**DATASET EXCERPTS**
***
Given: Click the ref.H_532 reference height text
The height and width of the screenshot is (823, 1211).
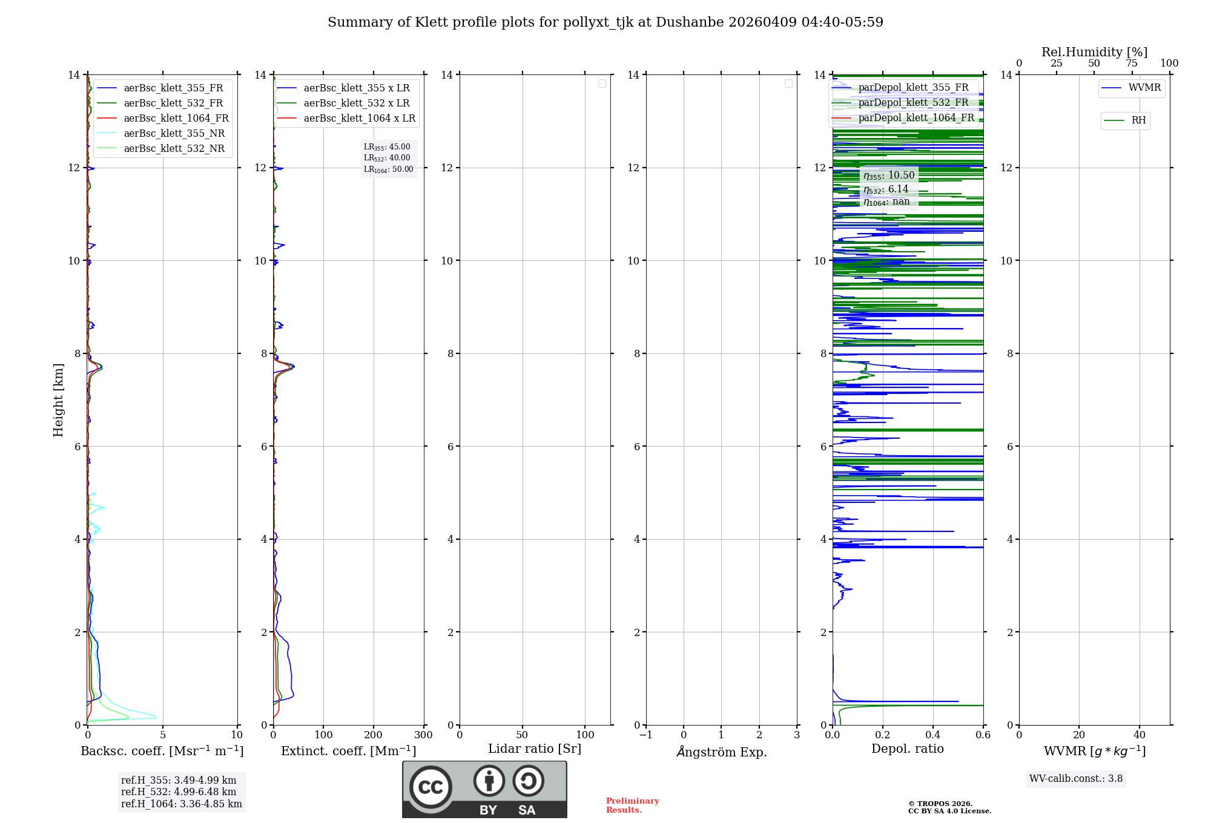Looking at the screenshot, I should click(x=179, y=792).
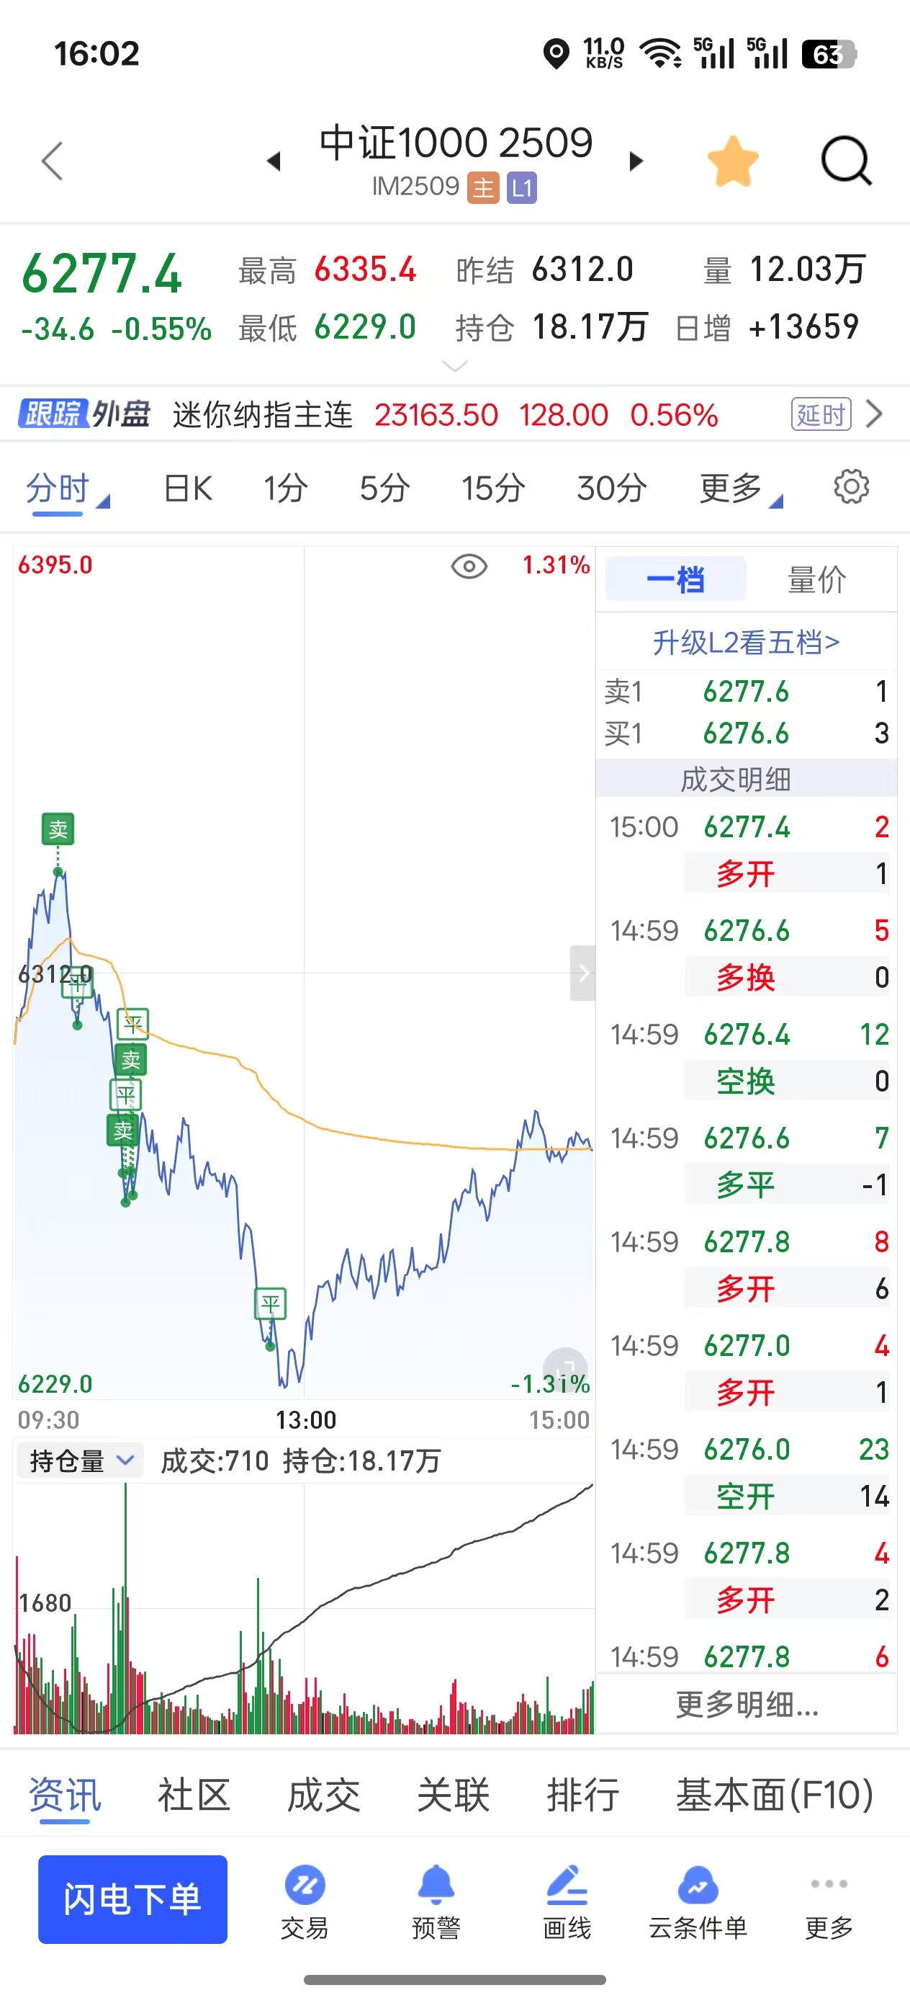This screenshot has width=910, height=2003.
Task: Toggle the yellow favorite star
Action: pyautogui.click(x=733, y=162)
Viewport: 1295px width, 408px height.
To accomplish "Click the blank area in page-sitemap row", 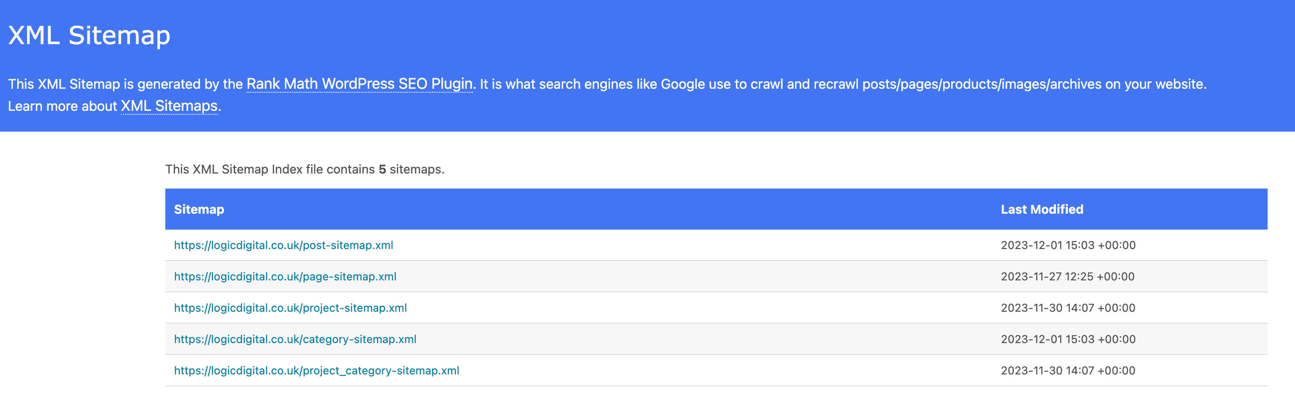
***
**EXERCISE GOAL**
Rewrite all of the records above, replacing "blank area" with "empty space" and leaving everything else unchanged. Omit the pictures.

**PROBLEM SOLUTION**
Given: Click the ref.H_532 reference height text
The height and width of the screenshot is (823, 1211).
Looking at the screenshot, I should click(x=179, y=792).
This screenshot has width=910, height=2003.
Task: Toggle the yellow favorite star
Action: pyautogui.click(x=733, y=162)
Viewport: 1295px width, 408px height.
To accomplish "Click the empty space in page-sitemap row", 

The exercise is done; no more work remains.